In occasione del suo ultimo discorso sullo stato dell’Unione, la presidente della Commissione europea Ursula von der Leyen ha affermato che è necessario che l’Unione europea accolga al suo interno nuovi Paesi membri, per acquistare peso geopolitico e capacità di azione.

A tale scopo ha precisato che non sarà necessario modificare i trattati. Infatti, nonostante vadano attentamente studiati i settori d’azione e le conseguenze che avrebbe l’allargamento, vi è necessità di procedere con una certa rapidità.

Posizione che appare, almeno in parte, in contraddizione con quanto sostenuto nel report del “gruppo dei dodici”, in cui vi è scritto chiaramente che l’Ue non è pronta ad accogliere nuovi membri se prima non si interviene nel modificare le istituzioni e i meccanismi decisionali. Dunque, se non si pone di fatto mano alla modifica dei trattati.

Due proposte: clausola passerella e inner circle (cerchio interno)

Nel documento compaiono due proposte che è possibile adottare per facilitare il raggiungimento di questo fine. La prima consiste nell’utilizzo della cosiddetta clausola passerella, prevista dall’art. 48 del Trattato sull’Unione europea, che consente di discostarsi dalla procedura legislativa ordinaria, nell’adozione della quasi totalità degli atti Ue (resta comunque escluso quello riguardante l’allargamento).

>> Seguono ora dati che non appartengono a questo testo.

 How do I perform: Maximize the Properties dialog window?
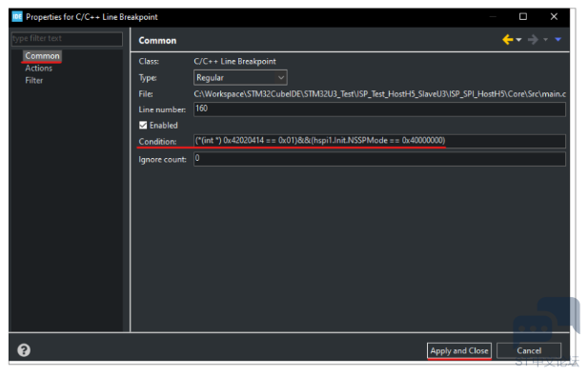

Nello specifico, la clausola in questione permette di “passare” da un voto all’unanimità a un voto a maggioranza qualificata. Tuttavia, la sua attivazione dipende comunque da una decisione adottata all’unanimità dal Consiglio dell’Unione (composto dai ministri dei Paesi membri dell’Ue) e dal Consiglio Europeo (composto dai capi di Stato o di Governo dei paesi membri dell’Ue).

La seconda proposta avanzata nello studio franco-tedesco è quella riguardante la costruzione di un’Europa a più velocità, secondo la modalità dell’inner circle (cerchio interno). Si parla infatti di un’Europa “a quattro livelli (cerchi) di integrazione europea”. Un cerchio interno ove l’integrazione è più profonda (spazio Schengen); un cerchio più ampio di membri associati, che comporta la partecipazione al mercato unico e l’adesione all’Unione europea; un cerchio ancor più ampio di membri associati, che prevede la partecipazione al mercato unico e l’adesione a principi comuni, e infine la creazione di una Comunità politica europea (CPE), come livello esterno di cooperazione politica senza la necessità di essere vincolati al diritto dell’Ue.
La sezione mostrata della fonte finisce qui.